## start Provided records

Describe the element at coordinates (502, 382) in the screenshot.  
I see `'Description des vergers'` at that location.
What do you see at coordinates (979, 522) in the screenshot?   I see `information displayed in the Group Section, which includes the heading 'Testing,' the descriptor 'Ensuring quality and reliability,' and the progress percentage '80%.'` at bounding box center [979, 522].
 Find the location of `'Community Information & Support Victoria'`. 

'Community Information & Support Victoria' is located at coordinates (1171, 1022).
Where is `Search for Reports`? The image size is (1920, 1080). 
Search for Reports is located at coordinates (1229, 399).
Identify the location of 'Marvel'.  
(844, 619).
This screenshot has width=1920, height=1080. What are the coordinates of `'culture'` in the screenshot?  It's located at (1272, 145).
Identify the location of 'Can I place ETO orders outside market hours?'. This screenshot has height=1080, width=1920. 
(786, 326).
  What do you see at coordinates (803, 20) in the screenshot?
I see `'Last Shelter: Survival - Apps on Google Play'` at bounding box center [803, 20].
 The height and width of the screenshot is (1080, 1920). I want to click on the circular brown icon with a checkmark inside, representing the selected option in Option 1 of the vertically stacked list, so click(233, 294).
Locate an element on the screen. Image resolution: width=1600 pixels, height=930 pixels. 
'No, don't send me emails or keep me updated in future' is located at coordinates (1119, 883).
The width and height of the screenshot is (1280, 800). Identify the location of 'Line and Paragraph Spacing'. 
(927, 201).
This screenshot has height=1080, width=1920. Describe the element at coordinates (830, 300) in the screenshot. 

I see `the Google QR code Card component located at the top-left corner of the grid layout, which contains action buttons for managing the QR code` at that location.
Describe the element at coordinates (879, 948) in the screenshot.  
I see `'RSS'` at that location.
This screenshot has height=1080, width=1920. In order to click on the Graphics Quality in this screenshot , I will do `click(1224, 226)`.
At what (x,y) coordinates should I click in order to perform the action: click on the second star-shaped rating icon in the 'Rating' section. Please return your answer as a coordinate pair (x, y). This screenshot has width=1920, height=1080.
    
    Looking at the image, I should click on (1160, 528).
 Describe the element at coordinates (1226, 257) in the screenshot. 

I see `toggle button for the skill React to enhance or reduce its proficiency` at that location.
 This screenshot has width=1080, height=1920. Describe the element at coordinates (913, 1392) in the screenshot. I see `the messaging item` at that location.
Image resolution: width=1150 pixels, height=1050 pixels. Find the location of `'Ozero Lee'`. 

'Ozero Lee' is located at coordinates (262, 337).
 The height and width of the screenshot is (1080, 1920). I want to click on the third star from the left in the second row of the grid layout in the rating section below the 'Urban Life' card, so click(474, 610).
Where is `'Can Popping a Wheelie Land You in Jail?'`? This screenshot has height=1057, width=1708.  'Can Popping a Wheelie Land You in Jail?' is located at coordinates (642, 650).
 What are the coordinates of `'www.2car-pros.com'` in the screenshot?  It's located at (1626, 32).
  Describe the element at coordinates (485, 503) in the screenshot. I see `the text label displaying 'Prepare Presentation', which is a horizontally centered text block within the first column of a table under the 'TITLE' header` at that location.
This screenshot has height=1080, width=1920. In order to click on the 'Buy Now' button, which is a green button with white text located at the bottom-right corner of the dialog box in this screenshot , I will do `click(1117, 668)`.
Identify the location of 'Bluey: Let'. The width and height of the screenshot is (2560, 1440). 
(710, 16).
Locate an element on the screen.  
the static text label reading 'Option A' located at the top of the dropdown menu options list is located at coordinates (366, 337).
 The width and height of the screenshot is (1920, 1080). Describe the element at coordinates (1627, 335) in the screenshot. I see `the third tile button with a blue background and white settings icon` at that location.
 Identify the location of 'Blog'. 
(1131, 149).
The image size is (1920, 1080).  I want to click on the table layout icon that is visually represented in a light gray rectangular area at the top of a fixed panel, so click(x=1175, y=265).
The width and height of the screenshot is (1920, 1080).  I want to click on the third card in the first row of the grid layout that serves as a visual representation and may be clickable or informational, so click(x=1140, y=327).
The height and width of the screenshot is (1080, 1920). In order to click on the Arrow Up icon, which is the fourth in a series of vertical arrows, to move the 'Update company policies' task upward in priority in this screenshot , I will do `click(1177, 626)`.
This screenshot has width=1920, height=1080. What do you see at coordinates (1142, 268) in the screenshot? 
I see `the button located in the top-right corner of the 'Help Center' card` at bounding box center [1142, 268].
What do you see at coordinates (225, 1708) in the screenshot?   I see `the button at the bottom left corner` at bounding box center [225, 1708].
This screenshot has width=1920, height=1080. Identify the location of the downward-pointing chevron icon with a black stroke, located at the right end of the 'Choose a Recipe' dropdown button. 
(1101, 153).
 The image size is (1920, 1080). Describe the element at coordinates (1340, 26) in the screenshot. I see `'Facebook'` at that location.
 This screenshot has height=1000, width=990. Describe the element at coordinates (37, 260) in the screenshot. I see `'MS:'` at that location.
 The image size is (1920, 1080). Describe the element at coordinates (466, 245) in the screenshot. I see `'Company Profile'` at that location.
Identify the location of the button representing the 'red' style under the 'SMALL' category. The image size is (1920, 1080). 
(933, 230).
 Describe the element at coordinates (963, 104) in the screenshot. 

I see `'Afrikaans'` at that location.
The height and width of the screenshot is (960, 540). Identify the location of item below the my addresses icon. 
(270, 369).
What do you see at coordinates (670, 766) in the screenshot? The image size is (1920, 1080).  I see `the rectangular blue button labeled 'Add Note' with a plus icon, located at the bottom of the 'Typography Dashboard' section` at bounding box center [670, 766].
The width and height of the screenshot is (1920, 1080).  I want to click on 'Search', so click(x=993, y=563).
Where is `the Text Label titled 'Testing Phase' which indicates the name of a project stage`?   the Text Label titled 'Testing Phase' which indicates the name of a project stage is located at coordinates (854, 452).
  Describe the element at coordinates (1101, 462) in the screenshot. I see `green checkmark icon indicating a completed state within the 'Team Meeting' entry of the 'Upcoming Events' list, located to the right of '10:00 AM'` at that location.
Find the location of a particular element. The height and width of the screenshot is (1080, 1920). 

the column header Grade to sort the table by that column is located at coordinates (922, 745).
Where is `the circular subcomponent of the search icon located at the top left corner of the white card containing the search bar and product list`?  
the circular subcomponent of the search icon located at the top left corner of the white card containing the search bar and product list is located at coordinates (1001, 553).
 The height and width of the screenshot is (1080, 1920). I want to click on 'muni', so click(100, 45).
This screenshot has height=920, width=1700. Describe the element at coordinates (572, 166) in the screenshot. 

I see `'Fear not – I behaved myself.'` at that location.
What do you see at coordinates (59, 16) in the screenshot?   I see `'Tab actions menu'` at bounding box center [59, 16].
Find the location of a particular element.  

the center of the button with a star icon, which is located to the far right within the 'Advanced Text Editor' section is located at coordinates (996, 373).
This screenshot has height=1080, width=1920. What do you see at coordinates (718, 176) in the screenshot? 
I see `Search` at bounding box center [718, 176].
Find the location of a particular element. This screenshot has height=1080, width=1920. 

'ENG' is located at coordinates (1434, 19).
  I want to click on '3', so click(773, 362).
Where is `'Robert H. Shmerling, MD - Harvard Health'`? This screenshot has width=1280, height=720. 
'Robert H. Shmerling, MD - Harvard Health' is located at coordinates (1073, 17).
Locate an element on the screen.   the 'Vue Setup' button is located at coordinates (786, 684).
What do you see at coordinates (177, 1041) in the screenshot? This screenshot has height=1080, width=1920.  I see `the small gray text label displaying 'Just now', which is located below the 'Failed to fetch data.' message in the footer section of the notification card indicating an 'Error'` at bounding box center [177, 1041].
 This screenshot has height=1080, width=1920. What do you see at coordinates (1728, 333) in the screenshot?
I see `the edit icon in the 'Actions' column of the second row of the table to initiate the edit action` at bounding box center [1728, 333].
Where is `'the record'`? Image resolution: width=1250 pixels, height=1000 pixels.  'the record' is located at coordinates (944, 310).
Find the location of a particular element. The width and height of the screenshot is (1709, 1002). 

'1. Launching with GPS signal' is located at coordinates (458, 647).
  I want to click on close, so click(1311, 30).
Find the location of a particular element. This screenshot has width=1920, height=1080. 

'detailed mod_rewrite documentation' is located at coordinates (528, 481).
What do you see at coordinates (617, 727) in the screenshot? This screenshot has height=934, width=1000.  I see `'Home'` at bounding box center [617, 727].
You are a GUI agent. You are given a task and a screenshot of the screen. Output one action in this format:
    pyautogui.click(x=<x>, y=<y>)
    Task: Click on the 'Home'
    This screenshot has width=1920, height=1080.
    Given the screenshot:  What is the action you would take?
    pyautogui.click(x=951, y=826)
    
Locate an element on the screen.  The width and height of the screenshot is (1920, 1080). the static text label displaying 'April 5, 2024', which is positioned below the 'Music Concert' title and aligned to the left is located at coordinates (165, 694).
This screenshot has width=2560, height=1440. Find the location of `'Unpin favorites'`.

## end Provided records

Exercise aim: Echo verbatim the part that opens with the first line and closes with the line containing "(927, 201).", including both of those lines.

Full answer:
Describe the element at coordinates (502, 382) in the screenshot.  
I see `'Description des vergers'` at that location.
What do you see at coordinates (979, 522) in the screenshot?   I see `information displayed in the Group Section, which includes the heading 'Testing,' the descriptor 'Ensuring quality and reliability,' and the progress percentage '80%.'` at bounding box center [979, 522].
 Find the location of `'Community Information & Support Victoria'`. 

'Community Information & Support Victoria' is located at coordinates (1171, 1022).
Where is `Search for Reports`? The image size is (1920, 1080). 
Search for Reports is located at coordinates (1229, 399).
Identify the location of 'Marvel'.  
(844, 619).
This screenshot has width=1920, height=1080. What are the coordinates of `'culture'` in the screenshot?  It's located at (1272, 145).
Identify the location of 'Can I place ETO orders outside market hours?'. This screenshot has height=1080, width=1920. 
(786, 326).
  What do you see at coordinates (803, 20) in the screenshot?
I see `'Last Shelter: Survival - Apps on Google Play'` at bounding box center [803, 20].
 The height and width of the screenshot is (1080, 1920). I want to click on the circular brown icon with a checkmark inside, representing the selected option in Option 1 of the vertically stacked list, so click(233, 294).
Locate an element on the screen. Image resolution: width=1600 pixels, height=930 pixels. 
'No, don't send me emails or keep me updated in future' is located at coordinates (1119, 883).
The width and height of the screenshot is (1280, 800). Identify the location of 'Line and Paragraph Spacing'. 
(927, 201).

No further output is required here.